J'en oublie probablement, ce n'est sûrement que la partie émergée de notre sexisme ordinaire. Et pourtant, nous ne sommes pas, je crois, des caricatures. Je ne me maquille pratiquement jamais, je me coiffe de façon approximative, je m'épile tous les 36 du mois. Apollon n'aime pas le sport, pas vraiment les voitures, il n'a même pas le permis. Je suis par moment d'une vulgarité sans nom, Apollon aime la littérature. J'ai un bac + 5, Apollon fait régulièrement une partie de la cuisine et du ménage. D'ailleurs, je n'aime pas tellement cuisiner, et Apollon n'aime pas tellement bricoler. Pourquoi on fonctionne comme ça, alors ?
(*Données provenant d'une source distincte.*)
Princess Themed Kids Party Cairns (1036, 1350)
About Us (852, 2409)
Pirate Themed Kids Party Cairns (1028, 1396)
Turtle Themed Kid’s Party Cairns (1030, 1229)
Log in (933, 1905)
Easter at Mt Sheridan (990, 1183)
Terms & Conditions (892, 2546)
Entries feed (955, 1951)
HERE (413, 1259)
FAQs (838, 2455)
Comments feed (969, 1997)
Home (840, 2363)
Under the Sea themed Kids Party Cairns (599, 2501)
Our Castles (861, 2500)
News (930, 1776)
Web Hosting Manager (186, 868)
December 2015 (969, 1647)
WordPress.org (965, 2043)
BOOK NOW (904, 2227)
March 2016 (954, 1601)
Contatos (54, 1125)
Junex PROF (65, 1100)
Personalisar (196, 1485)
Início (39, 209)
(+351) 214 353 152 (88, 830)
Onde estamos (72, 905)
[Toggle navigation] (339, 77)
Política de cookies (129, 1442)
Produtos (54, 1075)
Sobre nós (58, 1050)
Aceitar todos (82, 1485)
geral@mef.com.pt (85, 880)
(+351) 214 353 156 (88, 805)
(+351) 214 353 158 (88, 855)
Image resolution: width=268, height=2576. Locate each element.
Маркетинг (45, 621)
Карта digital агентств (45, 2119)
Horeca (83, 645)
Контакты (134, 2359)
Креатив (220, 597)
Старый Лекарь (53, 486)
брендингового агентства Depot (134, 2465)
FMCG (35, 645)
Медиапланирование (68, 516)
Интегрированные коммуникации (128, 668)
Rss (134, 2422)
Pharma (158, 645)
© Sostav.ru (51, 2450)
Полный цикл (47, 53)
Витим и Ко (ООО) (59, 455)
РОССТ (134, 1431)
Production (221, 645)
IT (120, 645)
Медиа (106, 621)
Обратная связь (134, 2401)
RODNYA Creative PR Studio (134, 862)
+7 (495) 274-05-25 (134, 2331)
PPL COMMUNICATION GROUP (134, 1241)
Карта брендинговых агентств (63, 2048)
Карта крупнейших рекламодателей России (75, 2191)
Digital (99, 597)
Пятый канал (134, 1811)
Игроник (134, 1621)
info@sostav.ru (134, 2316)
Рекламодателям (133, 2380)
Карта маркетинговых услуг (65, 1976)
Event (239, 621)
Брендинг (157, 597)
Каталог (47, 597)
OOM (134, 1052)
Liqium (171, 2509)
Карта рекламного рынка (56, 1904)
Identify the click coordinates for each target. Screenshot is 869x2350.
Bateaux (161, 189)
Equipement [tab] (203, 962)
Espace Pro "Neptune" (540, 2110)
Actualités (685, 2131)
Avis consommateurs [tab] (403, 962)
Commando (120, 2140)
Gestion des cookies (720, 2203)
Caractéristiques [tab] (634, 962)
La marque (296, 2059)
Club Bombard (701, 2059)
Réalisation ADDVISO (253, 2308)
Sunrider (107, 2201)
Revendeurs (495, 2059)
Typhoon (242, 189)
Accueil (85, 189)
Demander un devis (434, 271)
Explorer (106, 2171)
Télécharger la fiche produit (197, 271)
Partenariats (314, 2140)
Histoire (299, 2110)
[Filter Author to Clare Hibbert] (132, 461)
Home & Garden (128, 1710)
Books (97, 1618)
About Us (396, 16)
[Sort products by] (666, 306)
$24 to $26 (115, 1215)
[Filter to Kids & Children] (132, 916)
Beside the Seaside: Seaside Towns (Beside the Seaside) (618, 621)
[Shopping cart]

Parce que c'est plus simple. Parce qu'à choisir entre la peste et le choléra, je préfère faire une ratatouille et Apollon préfère monter une étagère, je préfère faire la vaisselle et Apollon préfère réparer le tuyau de douche. C'est aussi une question de goût : j'aime ne pas avoir trop l'air d'un sac quand je sors, Apollon préfère investir dans les loisirs culturels plutôt que dans son apparence. Oui, on a sans doute été honteusement influencés par notre entourage quand on était petits pour aimer les jolies robes ou les jeux vidéos selon notre sexe. Mais parfois, c'est aussi naturel. C'est normal qu'Apollon, qui est plus fort que moi du fait de sa masculinité, sorte la poubelle. Et jusqu'à preuve du contraire, les hommes ne peuvent pas porter les enfants, alors il est plus logique (pour le coup "normal" ne me semble pas approprié) que ce soit moi qui sois obligée d'arrêter de travailler parce que j'en chie, et normal (cette fois-ci) que parce que je passe une bonne partie de mon temps à la maison, j'en gère principalement les affaires. Ca ne veut pas dire que je ne serais pas capable de changer le tuyau de douche ou de sortir la poubelle si j'étais célibataire ou que, s'il était seul, Apollon ne mangerait que des pâtes et des haricots (non, il ne mangerait que des pâtes, il ne se ferait pas chier à faire des haricots) et qu'il croulerait sous une montagne de rouleaux de papier wc. C'est juste qu'on est deux et que du coup on se répartit les tâches.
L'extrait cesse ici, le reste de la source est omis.